**Assigned task:** Could you print every record below exactly as it appears?

**Data for this task:**
= = = = =
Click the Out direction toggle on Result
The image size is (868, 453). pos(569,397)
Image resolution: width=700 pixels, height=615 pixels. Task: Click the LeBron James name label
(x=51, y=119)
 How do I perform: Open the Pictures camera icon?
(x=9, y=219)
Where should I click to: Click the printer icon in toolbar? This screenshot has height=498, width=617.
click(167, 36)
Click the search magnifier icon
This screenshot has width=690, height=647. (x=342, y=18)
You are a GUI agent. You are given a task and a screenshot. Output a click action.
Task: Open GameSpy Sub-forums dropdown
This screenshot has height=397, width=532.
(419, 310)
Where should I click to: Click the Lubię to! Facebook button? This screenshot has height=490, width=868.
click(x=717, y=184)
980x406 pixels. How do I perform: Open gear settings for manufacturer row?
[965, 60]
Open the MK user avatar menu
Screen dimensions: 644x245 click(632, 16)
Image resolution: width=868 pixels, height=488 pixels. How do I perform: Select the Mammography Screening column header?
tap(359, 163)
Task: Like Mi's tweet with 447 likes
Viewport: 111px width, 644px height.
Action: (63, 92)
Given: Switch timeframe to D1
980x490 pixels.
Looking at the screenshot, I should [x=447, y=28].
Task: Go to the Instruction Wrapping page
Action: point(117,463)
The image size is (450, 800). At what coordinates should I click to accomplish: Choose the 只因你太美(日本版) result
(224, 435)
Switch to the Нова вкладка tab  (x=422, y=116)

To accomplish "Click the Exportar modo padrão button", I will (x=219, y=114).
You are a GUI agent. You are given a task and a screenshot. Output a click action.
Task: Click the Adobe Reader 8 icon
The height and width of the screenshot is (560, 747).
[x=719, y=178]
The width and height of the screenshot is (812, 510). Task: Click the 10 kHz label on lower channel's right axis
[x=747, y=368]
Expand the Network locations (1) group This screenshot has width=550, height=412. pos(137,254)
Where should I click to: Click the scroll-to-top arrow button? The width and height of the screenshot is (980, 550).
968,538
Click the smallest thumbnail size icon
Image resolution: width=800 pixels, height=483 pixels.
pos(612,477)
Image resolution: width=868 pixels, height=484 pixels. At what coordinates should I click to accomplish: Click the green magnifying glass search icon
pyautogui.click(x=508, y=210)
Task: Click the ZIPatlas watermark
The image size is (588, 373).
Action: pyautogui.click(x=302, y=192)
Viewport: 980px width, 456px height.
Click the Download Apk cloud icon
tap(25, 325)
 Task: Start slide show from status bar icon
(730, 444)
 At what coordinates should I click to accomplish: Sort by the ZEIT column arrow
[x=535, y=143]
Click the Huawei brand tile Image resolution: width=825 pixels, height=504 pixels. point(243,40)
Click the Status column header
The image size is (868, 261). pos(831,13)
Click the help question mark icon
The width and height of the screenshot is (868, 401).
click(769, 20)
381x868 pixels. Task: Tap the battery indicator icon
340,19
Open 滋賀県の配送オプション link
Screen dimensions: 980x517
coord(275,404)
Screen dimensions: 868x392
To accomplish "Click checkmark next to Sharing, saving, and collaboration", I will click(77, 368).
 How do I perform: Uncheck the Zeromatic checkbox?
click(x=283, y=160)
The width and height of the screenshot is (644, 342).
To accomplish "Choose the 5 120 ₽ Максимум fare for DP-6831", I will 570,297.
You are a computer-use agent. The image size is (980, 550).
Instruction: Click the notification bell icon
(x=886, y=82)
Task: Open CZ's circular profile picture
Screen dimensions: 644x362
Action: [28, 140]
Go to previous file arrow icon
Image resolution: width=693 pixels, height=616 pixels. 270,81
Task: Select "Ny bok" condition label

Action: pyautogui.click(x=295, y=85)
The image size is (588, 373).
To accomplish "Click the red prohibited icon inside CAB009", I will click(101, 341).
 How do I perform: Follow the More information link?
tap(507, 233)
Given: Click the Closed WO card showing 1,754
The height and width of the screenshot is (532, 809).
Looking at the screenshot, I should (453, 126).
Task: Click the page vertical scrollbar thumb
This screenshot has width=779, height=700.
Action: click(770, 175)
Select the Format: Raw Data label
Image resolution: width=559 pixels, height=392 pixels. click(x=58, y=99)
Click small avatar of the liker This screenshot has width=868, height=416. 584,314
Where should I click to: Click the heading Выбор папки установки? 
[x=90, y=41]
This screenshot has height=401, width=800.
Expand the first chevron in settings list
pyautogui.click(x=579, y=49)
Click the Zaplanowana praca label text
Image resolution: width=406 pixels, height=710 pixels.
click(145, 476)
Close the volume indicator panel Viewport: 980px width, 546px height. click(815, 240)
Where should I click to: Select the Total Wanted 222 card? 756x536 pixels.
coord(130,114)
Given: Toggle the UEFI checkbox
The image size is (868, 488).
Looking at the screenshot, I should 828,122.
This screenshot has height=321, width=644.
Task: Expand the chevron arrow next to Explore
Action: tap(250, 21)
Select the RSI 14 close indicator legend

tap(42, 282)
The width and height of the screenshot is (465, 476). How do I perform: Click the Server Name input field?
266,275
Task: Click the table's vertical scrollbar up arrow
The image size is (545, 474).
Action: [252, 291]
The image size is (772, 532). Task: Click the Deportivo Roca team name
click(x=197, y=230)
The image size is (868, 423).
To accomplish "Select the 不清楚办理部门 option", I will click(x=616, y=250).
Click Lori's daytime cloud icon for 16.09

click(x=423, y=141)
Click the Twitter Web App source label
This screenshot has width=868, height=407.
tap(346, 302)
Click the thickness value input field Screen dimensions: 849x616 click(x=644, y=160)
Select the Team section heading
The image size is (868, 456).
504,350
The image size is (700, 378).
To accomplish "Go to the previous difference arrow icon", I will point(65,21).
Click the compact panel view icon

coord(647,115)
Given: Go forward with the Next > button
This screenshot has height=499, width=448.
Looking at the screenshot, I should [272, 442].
= = = = =
**Response to the task:**
Click the Out direction toggle on Result
The image size is (868, 453). pos(569,397)
Image resolution: width=700 pixels, height=615 pixels. Task: Click the LeBron James name label
(x=51, y=119)
 How do I perform: Open the Pictures camera icon?
(x=9, y=219)
Where should I click to: Click the printer icon in toolbar? This screenshot has height=498, width=617.
click(167, 36)
Click the search magnifier icon
This screenshot has width=690, height=647. (x=342, y=18)
You are a GUI agent. You are given a task and a screenshot. Output a click action.
Task: Open GameSpy Sub-forums dropdown
This screenshot has height=397, width=532.
(419, 310)
Where should I click to: Click the Lubię to! Facebook button? This screenshot has height=490, width=868.
click(x=717, y=184)
980x406 pixels. How do I perform: Open gear settings for manufacturer row?
[965, 60]
Open the MK user avatar menu
Screen dimensions: 644x245 click(632, 16)
Image resolution: width=868 pixels, height=488 pixels. How do I perform: Select the Mammography Screening column header?
tap(359, 163)
Task: Like Mi's tweet with 447 likes
Viewport: 111px width, 644px height.
Action: (63, 92)
Given: Switch timeframe to D1
980x490 pixels.
Looking at the screenshot, I should [x=447, y=28].
Task: Go to the Instruction Wrapping page
Action: point(117,463)
The image size is (450, 800). At what coordinates should I click to accomplish: Choose the 只因你太美(日本版) result
(224, 435)
Switch to the Нова вкладка tab  (x=422, y=116)

To accomplish "Click the Exportar modo padrão button", I will (x=219, y=114).
You are a GUI agent. You are given a task and a screenshot. Output a click action.
Task: Click the Adobe Reader 8 icon
The height and width of the screenshot is (560, 747).
[x=719, y=178]
The width and height of the screenshot is (812, 510). Task: Click the 10 kHz label on lower channel's right axis
[x=747, y=368]
Expand the Network locations (1) group This screenshot has width=550, height=412. pos(137,254)
Where should I click to: Click the scroll-to-top arrow button? The width and height of the screenshot is (980, 550).
968,538
Click the smallest thumbnail size icon
Image resolution: width=800 pixels, height=483 pixels.
pos(612,477)
Image resolution: width=868 pixels, height=484 pixels. At what coordinates should I click to accomplish: Click the green magnifying glass search icon
pyautogui.click(x=508, y=210)
Task: Click the ZIPatlas watermark
The image size is (588, 373).
Action: pyautogui.click(x=302, y=192)
Viewport: 980px width, 456px height.
Click the Download Apk cloud icon
tap(25, 325)
 Task: Start slide show from status bar icon
(730, 444)
 At what coordinates should I click to accomplish: Sort by the ZEIT column arrow
[x=535, y=143]
Click the Huawei brand tile Image resolution: width=825 pixels, height=504 pixels. point(243,40)
Click the Status column header
The image size is (868, 261). pos(831,13)
Click the help question mark icon
The width and height of the screenshot is (868, 401).
click(769, 20)
381x868 pixels. Task: Tap the battery indicator icon
340,19
Open 滋賀県の配送オプション link
Screen dimensions: 980x517
coord(275,404)
Screen dimensions: 868x392
To accomplish "Click checkmark next to Sharing, saving, and collaboration", I will click(77, 368).
 How do I perform: Uncheck the Zeromatic checkbox?
click(x=283, y=160)
The width and height of the screenshot is (644, 342).
To accomplish "Choose the 5 120 ₽ Максимум fare for DP-6831", I will 570,297.
You are a computer-use agent. The image size is (980, 550).
Instruction: Click the notification bell icon
(x=886, y=82)
Task: Open CZ's circular profile picture
Screen dimensions: 644x362
Action: [28, 140]
Go to previous file arrow icon
Image resolution: width=693 pixels, height=616 pixels. 270,81
Task: Select "Ny bok" condition label

Action: pyautogui.click(x=295, y=85)
The image size is (588, 373).
To accomplish "Click the red prohibited icon inside CAB009", I will click(101, 341).
 How do I perform: Follow the More information link?
tap(507, 233)
Given: Click the Closed WO card showing 1,754
The height and width of the screenshot is (532, 809).
Looking at the screenshot, I should (453, 126).
Task: Click the page vertical scrollbar thumb
This screenshot has width=779, height=700.
Action: click(770, 175)
Select the Format: Raw Data label
Image resolution: width=559 pixels, height=392 pixels. click(x=58, y=99)
Click small avatar of the liker This screenshot has width=868, height=416. 584,314
Where should I click to: Click the heading Выбор папки установки? 
[x=90, y=41]
This screenshot has height=401, width=800.
Expand the first chevron in settings list
pyautogui.click(x=579, y=49)
Click the Zaplanowana praca label text
Image resolution: width=406 pixels, height=710 pixels.
click(145, 476)
Close the volume indicator panel Viewport: 980px width, 546px height. click(815, 240)
Where should I click to: Select the Total Wanted 222 card? 756x536 pixels.
coord(130,114)
Given: Toggle the UEFI checkbox
The image size is (868, 488).
Looking at the screenshot, I should 828,122.
This screenshot has height=321, width=644.
Task: Expand the chevron arrow next to Explore
Action: tap(250, 21)
Select the RSI 14 close indicator legend

tap(42, 282)
The width and height of the screenshot is (465, 476). How do I perform: Click the Server Name input field?
266,275
Task: Click the table's vertical scrollbar up arrow
The image size is (545, 474).
Action: [252, 291]
The image size is (772, 532). Task: Click the Deportivo Roca team name
click(x=197, y=230)
The image size is (868, 423).
To accomplish "Select the 不清楚办理部门 option", I will click(x=616, y=250).
Click Lori's daytime cloud icon for 16.09

click(x=423, y=141)
Click the Twitter Web App source label
This screenshot has width=868, height=407.
tap(346, 302)
Click the thickness value input field Screen dimensions: 849x616 click(x=644, y=160)
Select the Team section heading
The image size is (868, 456).
504,350
The image size is (700, 378).
To accomplish "Go to the previous difference arrow icon", I will point(65,21).
Click the compact panel view icon

coord(647,115)
Given: Go forward with the Next > button
This screenshot has height=499, width=448.
Looking at the screenshot, I should [272, 442].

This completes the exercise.